Конъюнктуры Земли и времени. Геополитические и хронополитические интеллектуальные расследования (Цымбурский) - страница 223

Именно из-за стечения всех перечисленных факторов война за Пригородный район оказалась столкновением обществ с разными функциональными приоритетами, воплотивших «горный» и «равнинный» варианты суверенизации постсоветского юга. Отсюда происходят неожиданные следствия. Если общества с доминированием политической функции тяготеют к выделению все более мелких трайбов с их целезаряженными «правдами», то в Северной Осетии 1992–1994 годов номенклатура открыла перед собой перспективу, определяемую возможностью отождествить интересы титульного этноса с интересами республики как более широкой интегративной целостности. Пока российская власть в те годы маялась с постоянно пребывавшей на грани внутреннего взрыва Чечней, Северная Осетия, официально декларируя «единство и неделимость» России, начала обкатывать вариант вырастания в приграничное государство – пусть зависимое, доминионального типа, но государство, последовательно обеспечивающее себе внутреннюю лояльность граждан ради внешнего самоутверждения и возвышения в масштабах региона перед лицом центров, признанных миром, – будь то Москва, или Тбилиси, или любой иной центр.
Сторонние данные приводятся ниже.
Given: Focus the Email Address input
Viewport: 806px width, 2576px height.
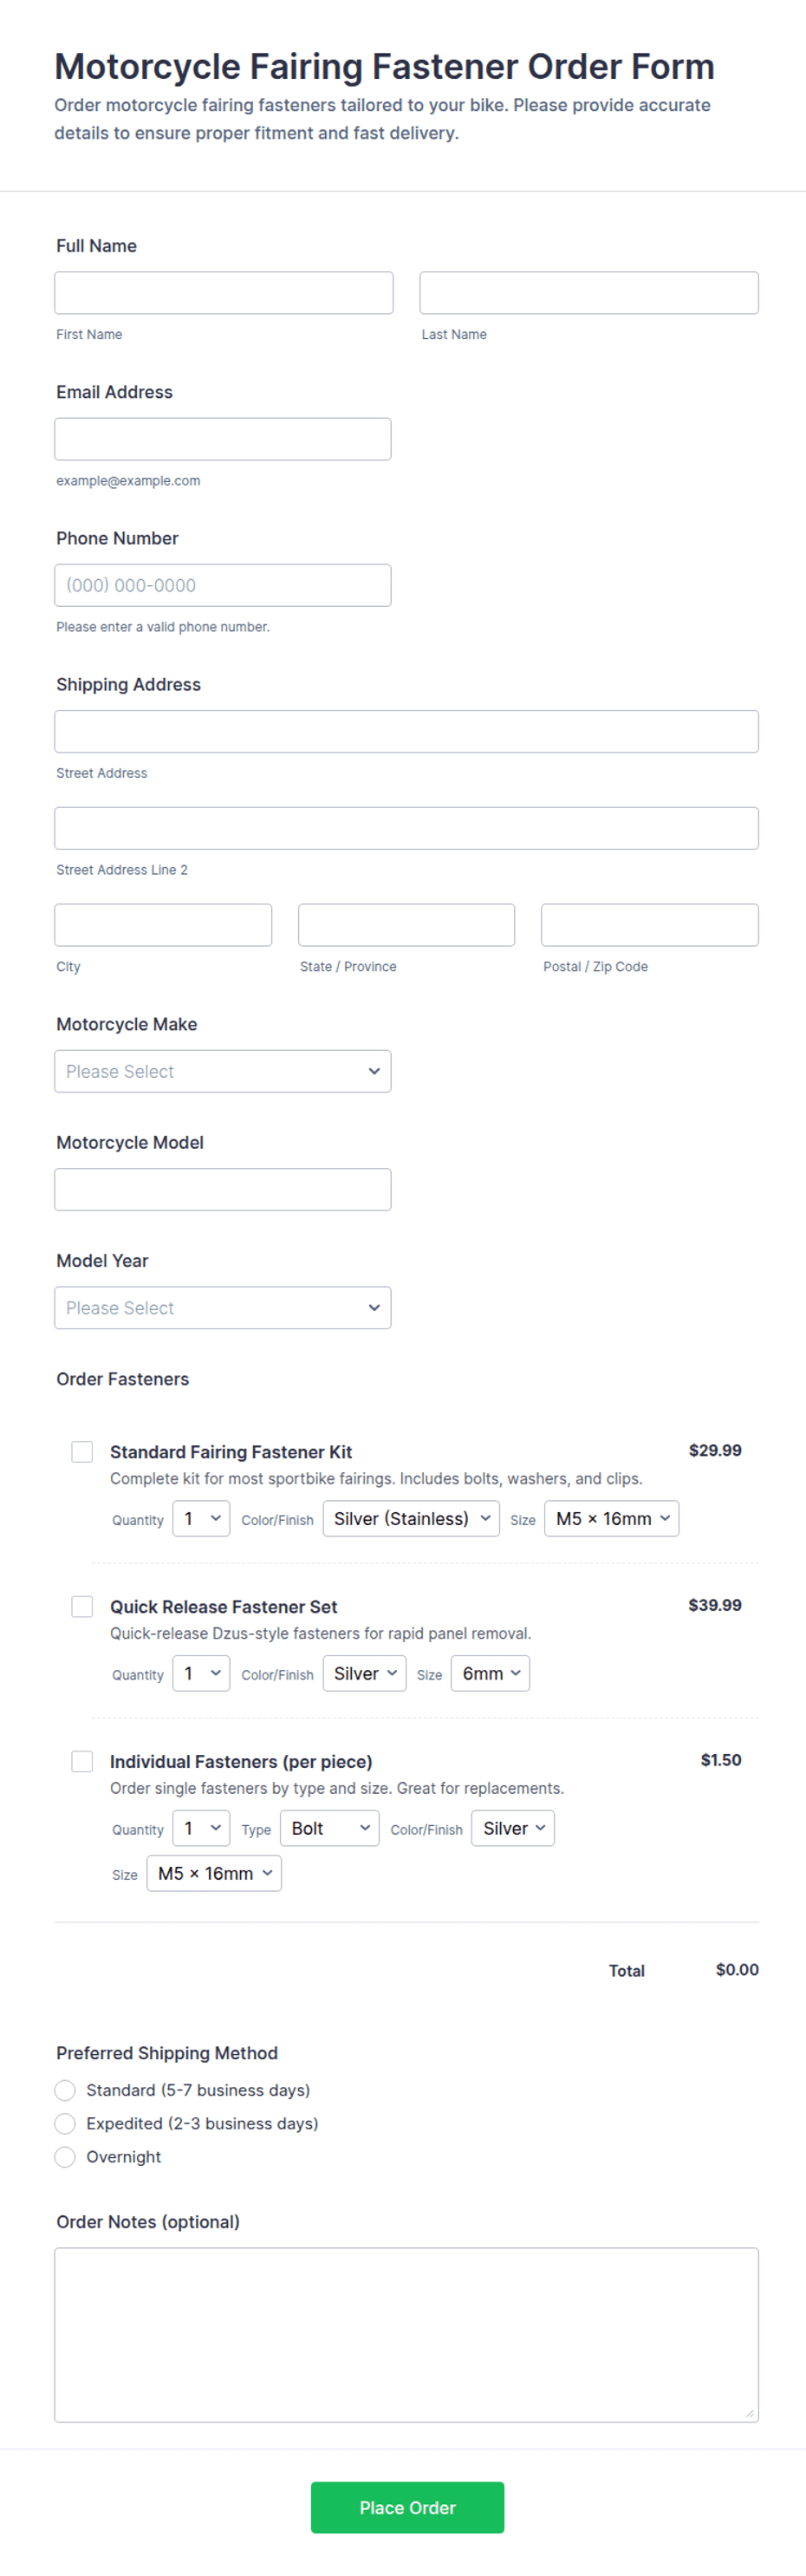Looking at the screenshot, I should tap(222, 439).
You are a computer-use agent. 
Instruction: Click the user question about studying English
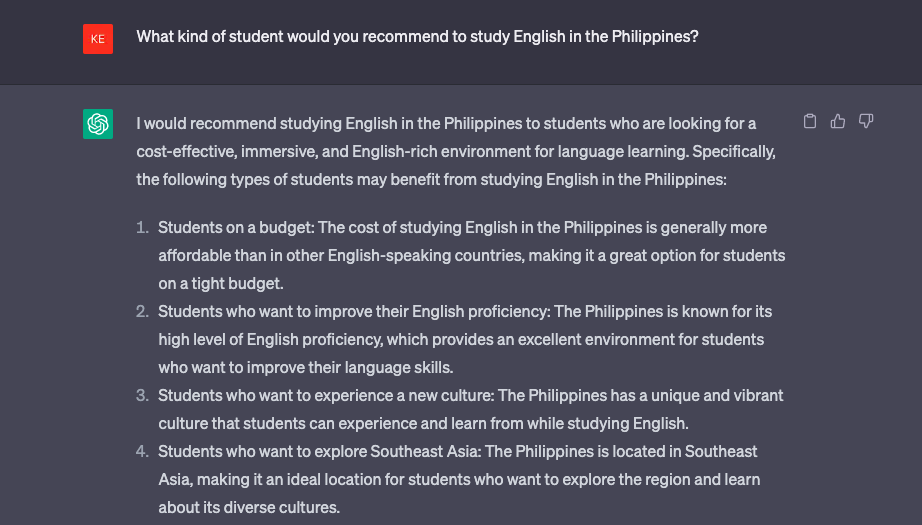[x=417, y=36]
Вот здесь-то перед такой властью и встает вопрос о престижных целях, изменяющих, хоть «чуть-чуть», миропорядок и потому столь желательных для конституирования национальной политики как самостоятельной активности государства, не сводящейся только к реагированию на раздражители извне. В 1992 году «искушение с юга» оказывается особенно сильным, открывая перед Владикавказом возможность обретения таких собственных целей, которые притянули бы внимание к этой региональной столице и на Северном Кавказе, и в Тбилиси, и в Москве, и намного шире, подспудно неся в себе промелькнувшую у Галазова уже на апрельской встрече с Кулумбековым наметку «государственности Главного Кавказского хребта». Вопрос состоял лишь в том, как сочетать подобные, по сути революционные, притязания с отстаиваемым принципом «неизменности границ», так чтобы эти притязания, работая на внешний и внутренний имидж галазовского руководства, в то же время никак не подрывали реноме оплота геополитического консерватизма.
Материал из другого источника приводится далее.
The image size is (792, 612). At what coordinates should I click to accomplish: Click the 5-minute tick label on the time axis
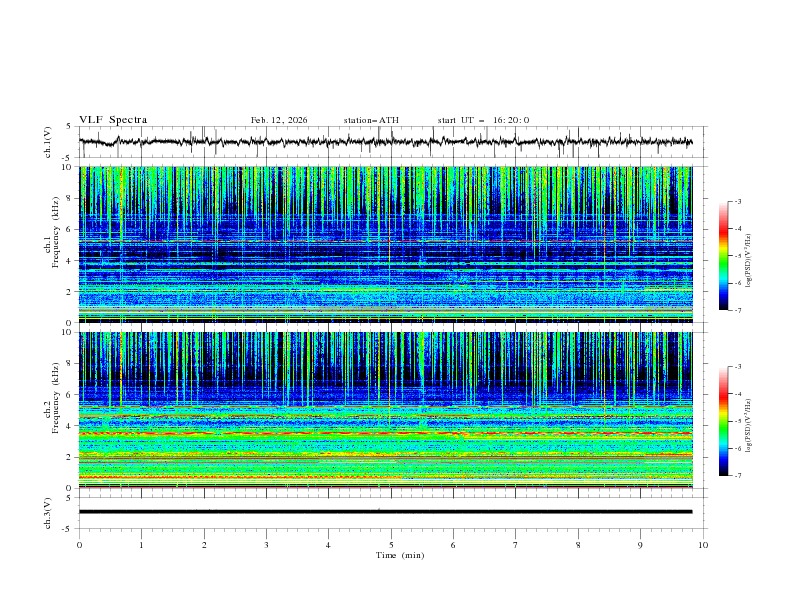391,545
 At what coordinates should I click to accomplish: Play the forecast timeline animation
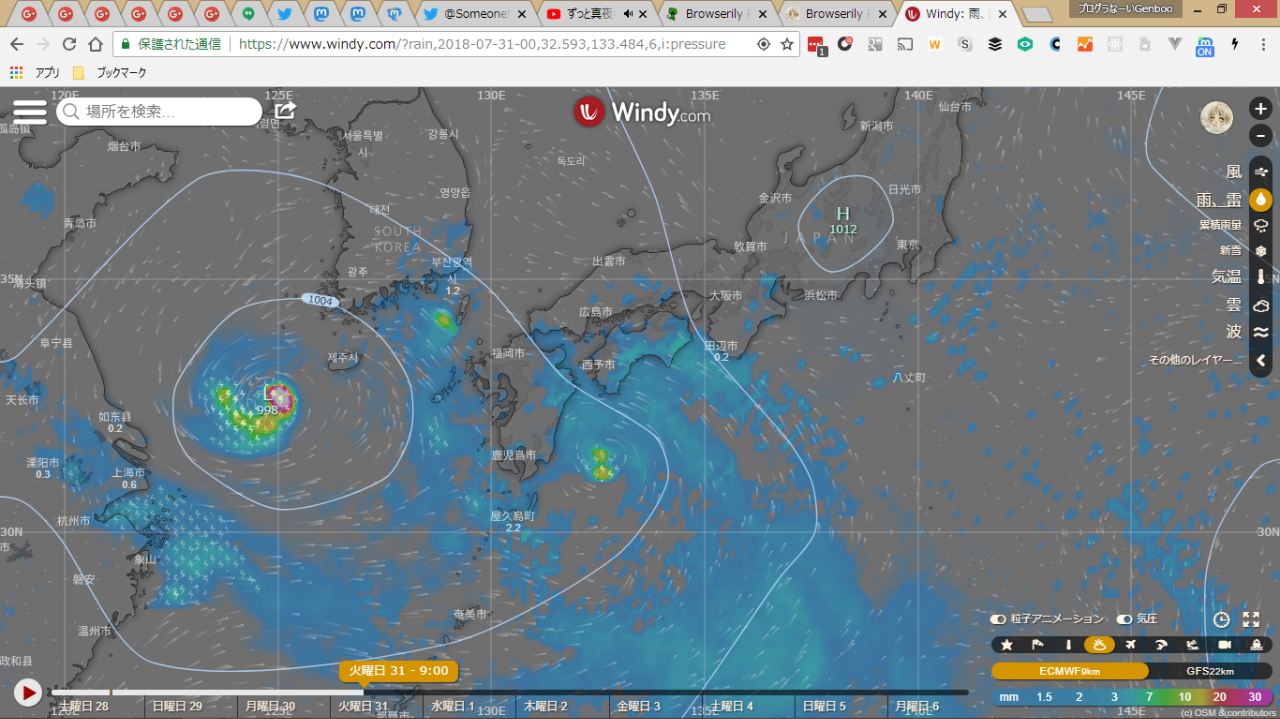[x=27, y=692]
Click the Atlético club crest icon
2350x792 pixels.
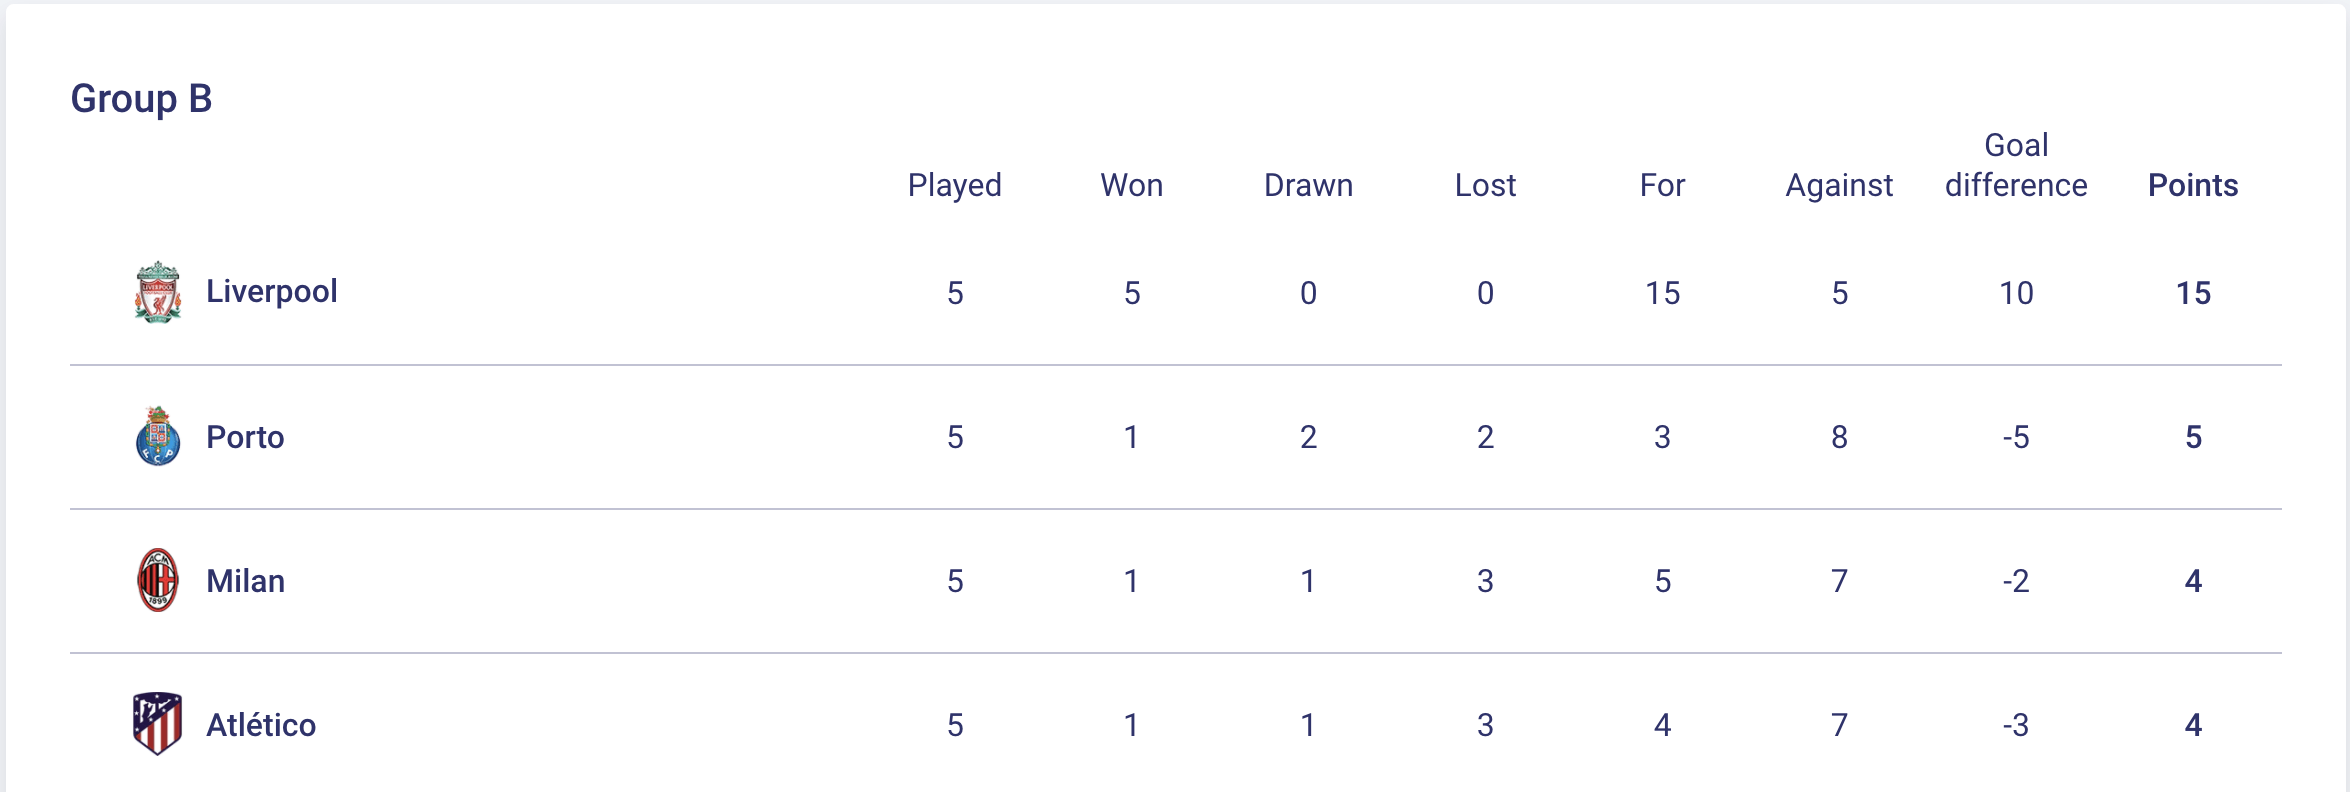(158, 724)
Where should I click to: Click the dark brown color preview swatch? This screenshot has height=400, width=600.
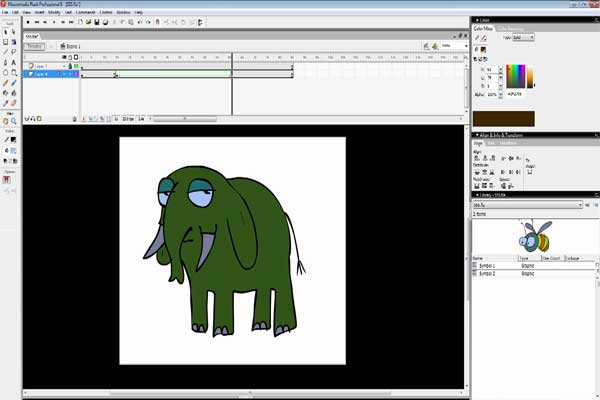point(504,119)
К концу 1992 года ответ на этот вопрос уже определился. Социумы Северной и Южной Осетии начинают обретать вид полюсов этакой комбинированной биполярной метасистемы. Каждый из этих полюсов, будучи взятым по отдельности, мог бы тяготеть к переразвитию одной из базисных социальных функций. Для юга это была бы функция выработки и преследования «высокоценных» целей, наркотизирующая группы интеллигентов и людей оружия; на севере – функция поддержания существующего порядка и его ритма, выполняемая североосетинскими, а в какой-то мере и связанными с ними российскими интегративными, в том числе и силовыми, структурами. Переразвитие политической функции грозит диссипацией общества – приведенное выше свидетельство Чочиева показывает, что подобная опасность то и дело вставала перед Южной Осетией. Переразвитие же интегративных механизмов, особенно в обстановке глубокого экономического спада, было бы способно обернуться стагнацией и отнятием у общества всяких перспектив – состояние, которое в конечном счете лишь усугубили бы, а не оправдали обстоятельства «осажденной крепости». Соединение же двух систем-полюсов в одну метасистему через сеть связей (делегации, инвестиции, совместные заседания руководств и общие решения по насущным вопросам, различные виды взаимопомощи, реальные или символические) создавало предпосылки для того, чтобы каждая из систем начала частично работать на другую. Благодаря югоосетинской проблеме Северная Осетия обретает с 1992 года возможность для самой активной внешней политики среди всех республик Северного Кавказа, кроме Чечни, – причем для политики, простирающейся за пределы России и выглядящей подлинно «национальной», предельно вдохновляющей, с точки зрения интересов титульной нации-этноса. Взамен юг как бы получал легитимизацию своей воли к суверенитету за счет ослабления революционности своих установок. Революционный и легитимистский полюса метасистемы начинают через Главный Кавказский хребет обмениваться избыточными порциями своих потенциалов.